### WHAT YOU SHOULD DO
Find each line in the records below that contains the word "agent", and copy it out.

### THE INPUT
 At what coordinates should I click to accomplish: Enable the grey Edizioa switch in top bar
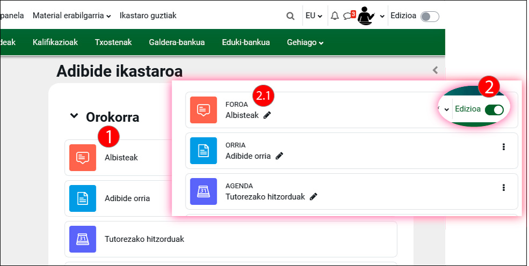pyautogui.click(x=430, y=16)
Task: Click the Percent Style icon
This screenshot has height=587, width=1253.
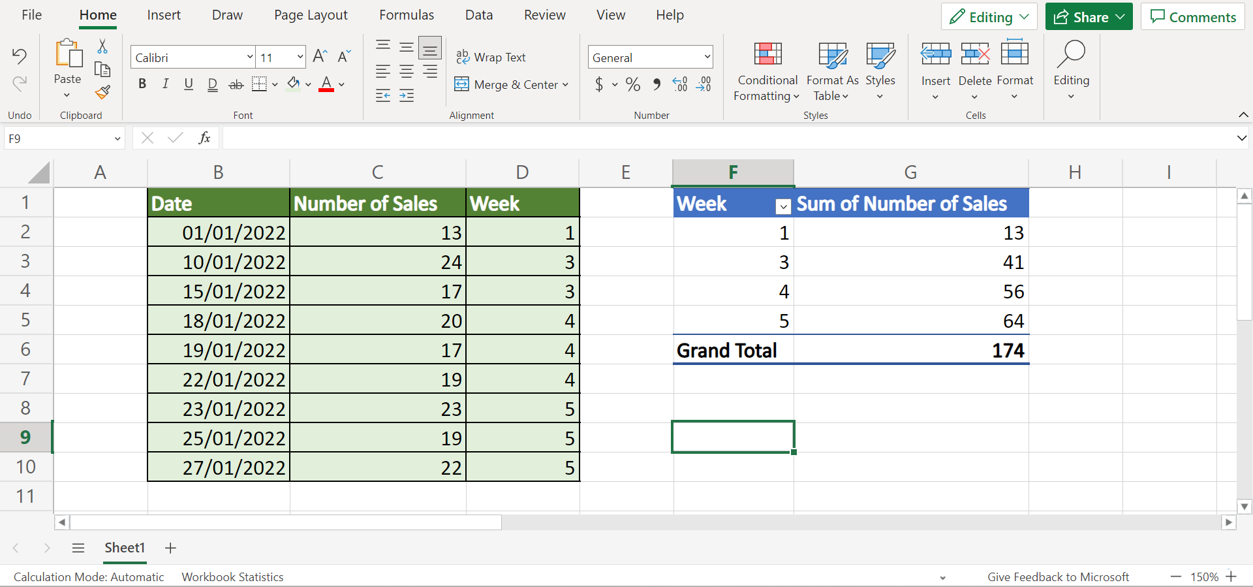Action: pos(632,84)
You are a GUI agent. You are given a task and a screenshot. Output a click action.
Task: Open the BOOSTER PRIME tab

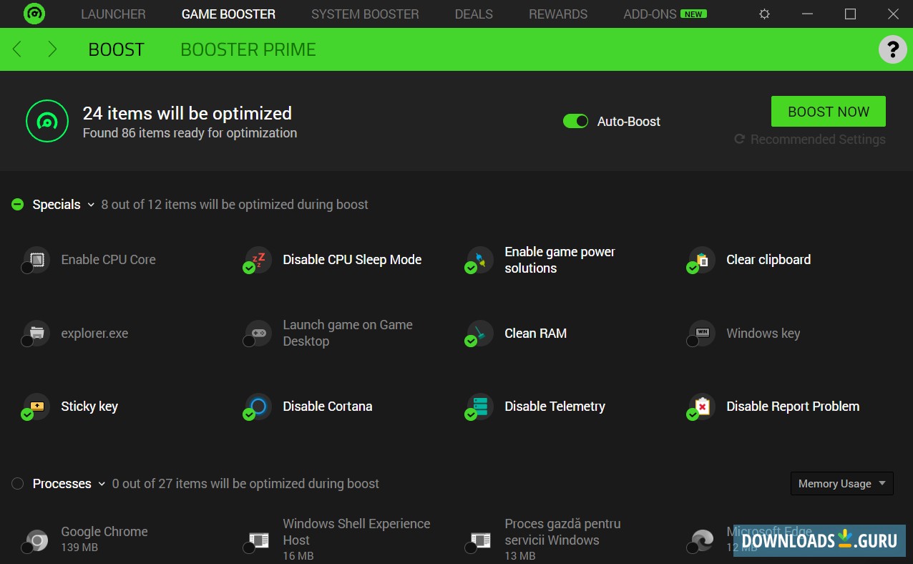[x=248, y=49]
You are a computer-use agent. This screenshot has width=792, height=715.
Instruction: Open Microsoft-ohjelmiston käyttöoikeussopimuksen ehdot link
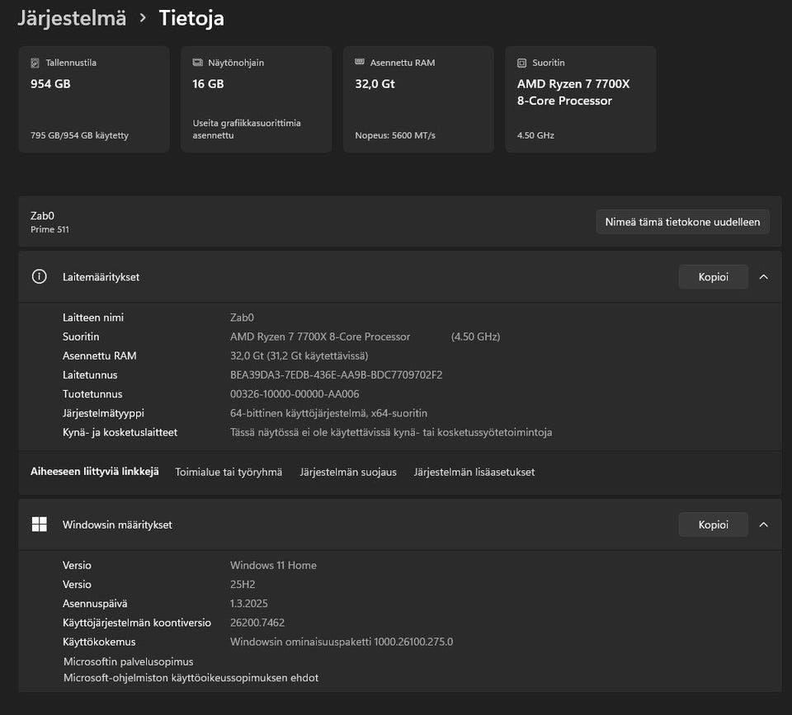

### YOUR SOLUTION
You are a GUI agent. You are given a task and a screenshot. Output a click action.
You are a computer-use agent. This screenshot has width=792, height=715.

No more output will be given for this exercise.